The correct use of some Adjectives

First, foremost

First: first in order.
Nehru was the first Prime Minister of India.
Yuri Gagarian was the first man to go into space.

Foremost: leading, most eminent.
Sushil Kumar Ghosh is the foremost barrister in Calcutta.
Einstein was the foremost scientist of his day.

Elder, older, eldest, oldest

Elder and eldest are used only of persons, not of animals or inanimate things. Elder is never followed by than:
He is the elder of the two brothers.
She is my eldest sister.
Jack is my eldest son.

As Adjectives elder and eldest are now used only of members of the same family.

Older and oldest are used of both living beings and inanimate things:

He is older than his sister.
This fort is older than the one at Agra.
This is the oldest inhabitant of this village.
This elephant is much older than the other one.

Nearest, next

Nearest denotes nearness in space, whereas next refers to position or order.

The nearest restaurant was two blocks away.
I made my way to the nearest telegraph office.
She was sitting next to me.
I was the next to go into the consulting room.

Farther, further

Farther refers to distance.

Let us walk a little farther
Nothing can be farther from the truth (than that)



Further means additiona, beyond what exists now.

This requires further consideration.
He may be given further punishment.
He may continue until further orders.

(Note: Now-a-days, further is being increasingly used in place of farther).

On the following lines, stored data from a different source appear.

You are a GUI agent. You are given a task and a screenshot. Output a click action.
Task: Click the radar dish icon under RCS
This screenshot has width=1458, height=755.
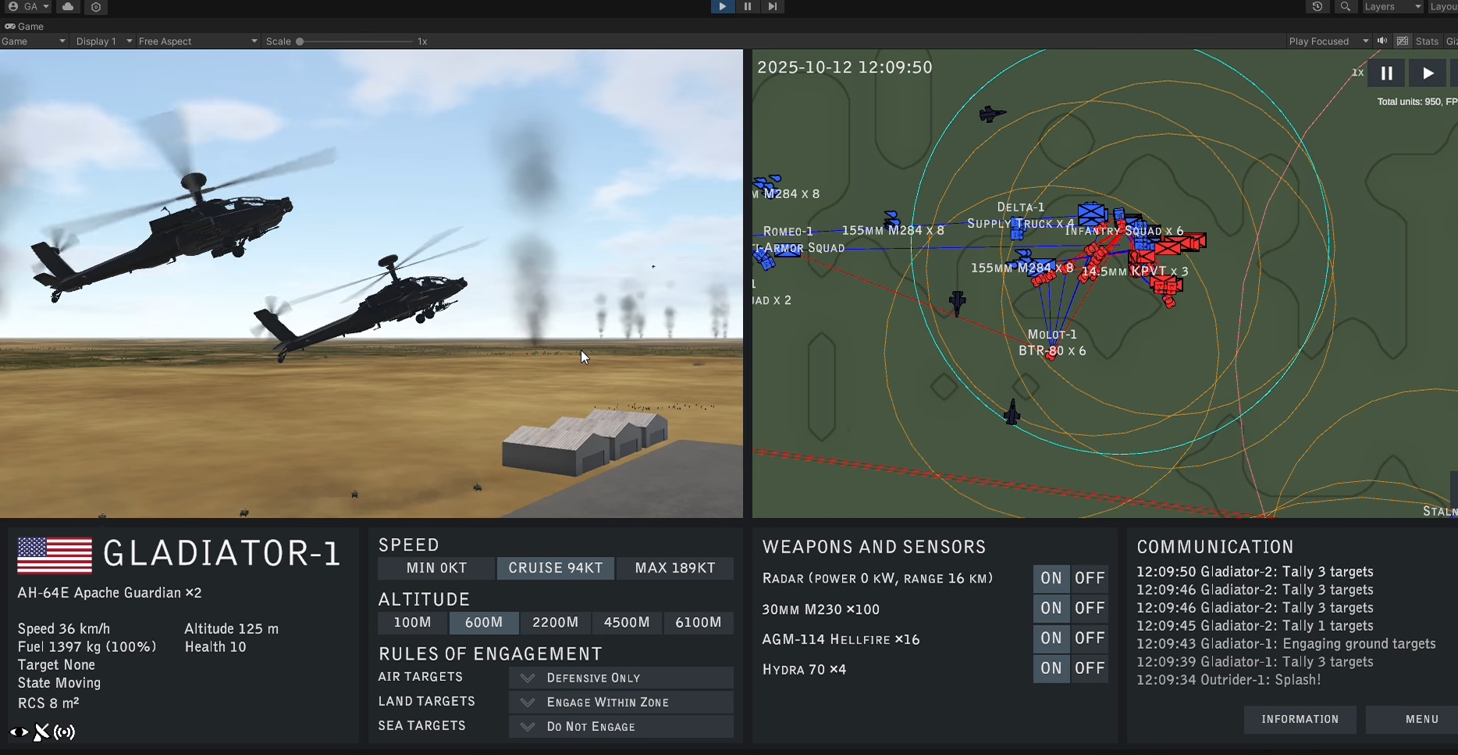42,732
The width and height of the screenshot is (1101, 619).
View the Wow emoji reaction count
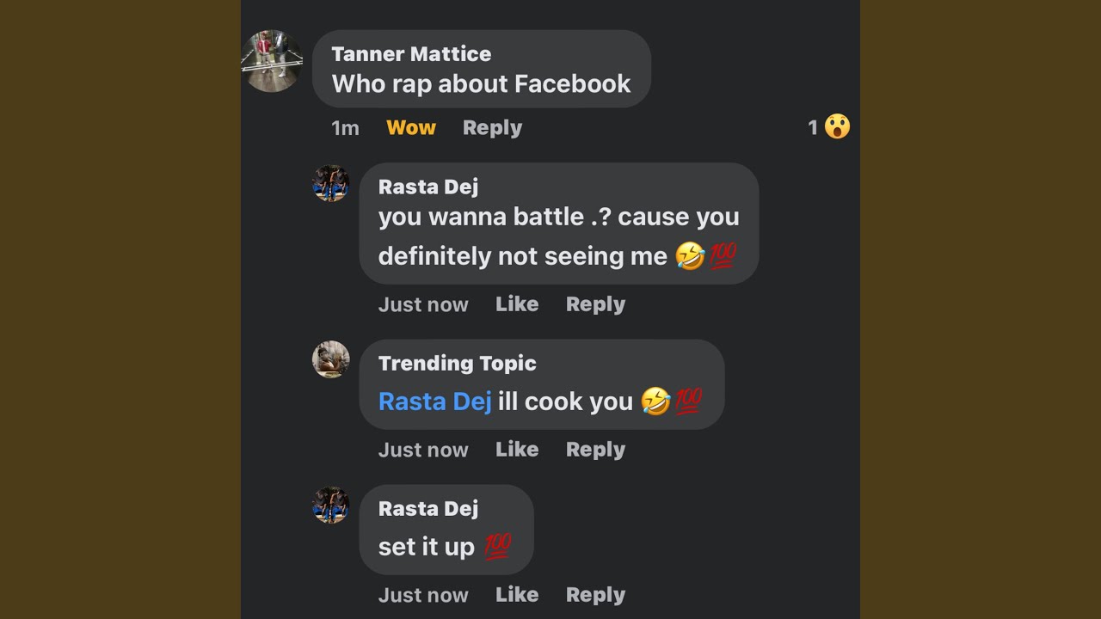[x=829, y=127]
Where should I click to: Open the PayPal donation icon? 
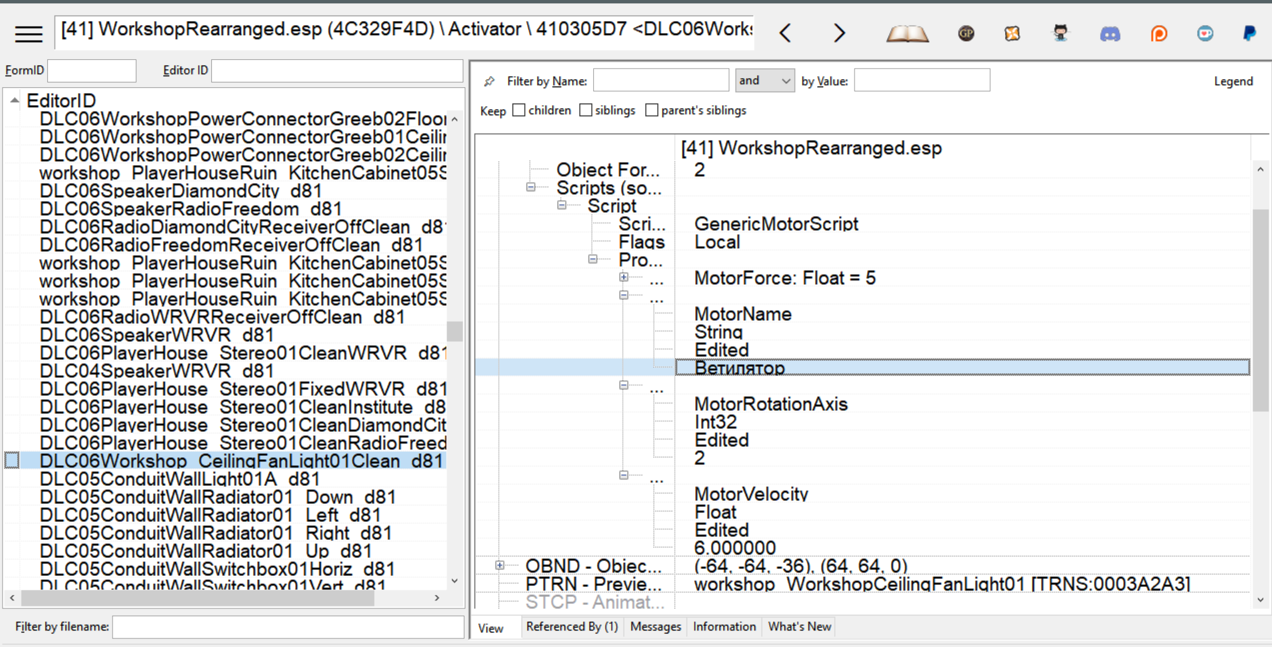pos(1249,33)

Later, latter, latest, last

Later and latest refer to time.

This is a later edition of the book than that.
A later bulletin announced the death of two more victims of the disaster.
What is the latest news from Berlin?
This seems to be the latest hair-style.

Latter and last refer to order or position.

Of the two major political parties in Britain, the Conservatives and Labour, the latter represents the interests of the working classes.
As to Jekyll and Hyde, the former is a fool and the latter a scoundrel.
This is your last chance to win a prize.
He was the first to come and the last to go.

Many, many a, a great many

Many means ‘numerous’ (Many refers to number, while much refers to quantity).

I have many friends in Bombay.
How many people were present at the meeting?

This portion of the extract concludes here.